The resulting design is a series of straight, vertical panels that are prestressed together to form the 45m diameter circular tanks. A similar design was used at Crossness, and the same erection gang moved to Beckton once they had finished on the south side of the river.

When it came to the walls for the massive aeration tanks, Fawcett says Thames Water was aware that the contractor’s precast facility was able to produce twin wall panels, consisting of two concrete sections with a void in between that can be filled with concrete in situ. “They had been used on other sites, but not for large water retaining structures,” he explains.

“This definitely feels like the future of the industry… I think this is just the start of the innovation journey”

Nick Fawcett, Thames Water

To test their suitability for this project, the contractor built a demonstration facility, and filled it with water - a test that proved so successful that Thames Water went ahead with this method for all the new tanks.

The first lift of panels fits directly on top of starter bars cast into the tank base, and were propped in place while the concrete fill was pumped in between the “biscuit” sections. At the start the contractor was doing a single lift all the way round a tank then concreting the gap, but soon discovered it was possible to do two lifts at a time.

At the lower levels the gaps between the biscuits have 12mm mesh reinforcement inside them, changing to lattice in the upper levels. An in situ horizontal reinforced joint is formed between each lift, to transfer the loads through the panels to the ground.
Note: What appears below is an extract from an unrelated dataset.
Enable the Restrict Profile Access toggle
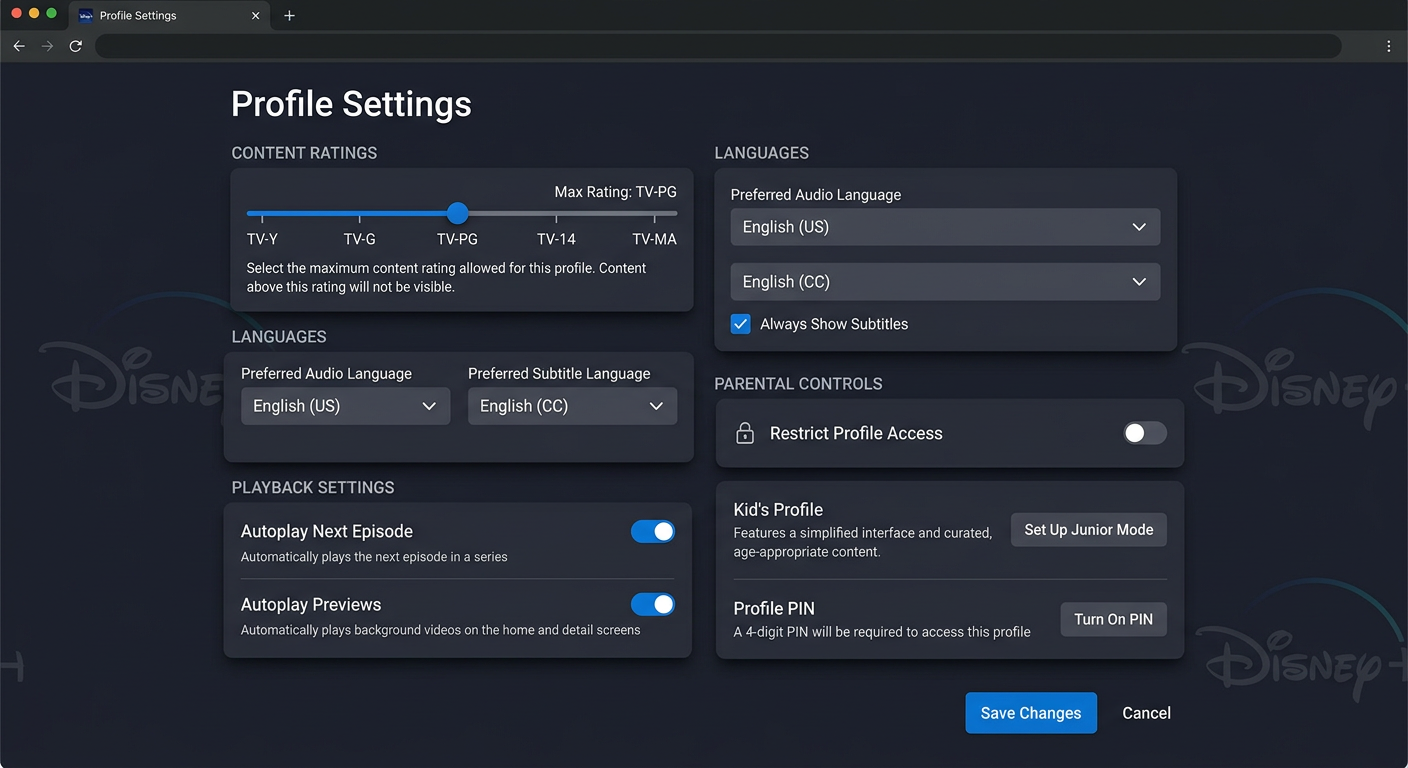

“It’s amazing how quickly they put them together - it’s just like Lego bricks,” says Fawcett. “It’s very safe and very controlled, and the quality of what we’re getting is fantastic.
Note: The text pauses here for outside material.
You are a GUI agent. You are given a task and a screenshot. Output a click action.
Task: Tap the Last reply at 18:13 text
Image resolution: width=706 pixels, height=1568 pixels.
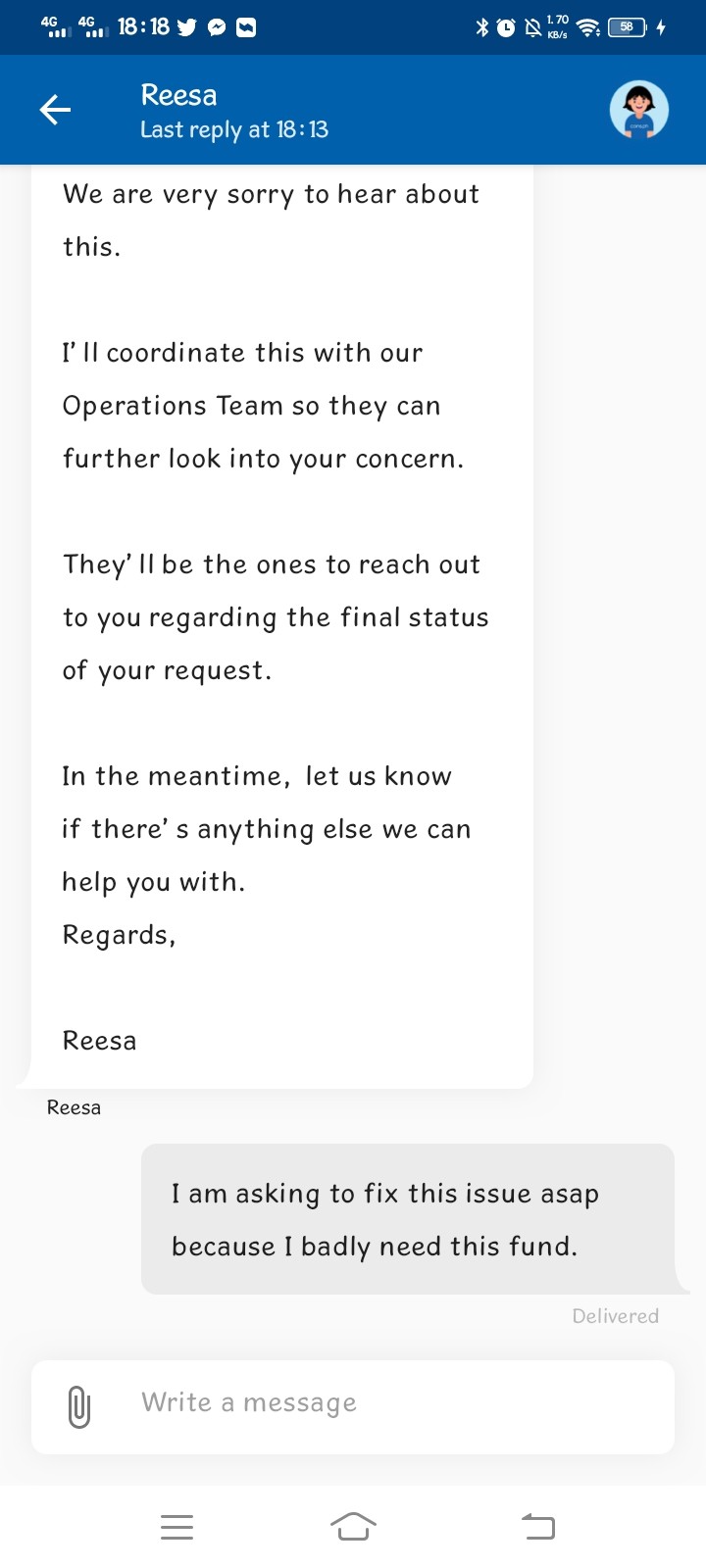click(x=234, y=130)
“It’s a view of life that we want to make sure is across everything our contractors and us are thinking about for [the next investment period] AMP6. We want to make sure we spend every penny as wisely as possible, and this has given us lots of programme benefits - we’ve saved 100,000 hours - as well as the safety performance.

“This definitely feels like the future of the industry,” he concludes. “This has been retrofitted into an existing design, but if we could combine that with BIM [building information modelling] techniques, so that we’re designing with manufacture in mind, the end result could be even better. I think this is just the start of the innovation journey.”


Tideway improvements

Beckton is one of five sewage treatment works along the Thames being upgraded as part of Thames Water’s £5bn London Tideway Improvements programme to help stop sewer overflows and improve water quality in the River Thames.

London’s Victorian sewerage system, which dates back to Joseph Bazalgette, was designed as a combined system with stormwater and foul water both going into the same network, so when it rains the sewers become filled with a mix of rainwater and sewage. If this volume becomes greater than the system can accommodate, it is discharged into the River Thames, to prevent homes and streets from flooding.
A threefold rise in population since Bazalgette’s day now means that 2mm of rainfall can fill the sewers, causing around 39M.t of untreated flow to be discharged into the Thames every year.
The London Tideway Improvements programme tackles this in three ways: increasing capacity of the five major treatment works so that more of the flow is treated before it is discharged; building the Lee Tunnel to store water when the Beckton works is full; and building the 32km long Thames tunnel to collect the flow that is discharged from 34 smaller combined sewer outfalls along the river.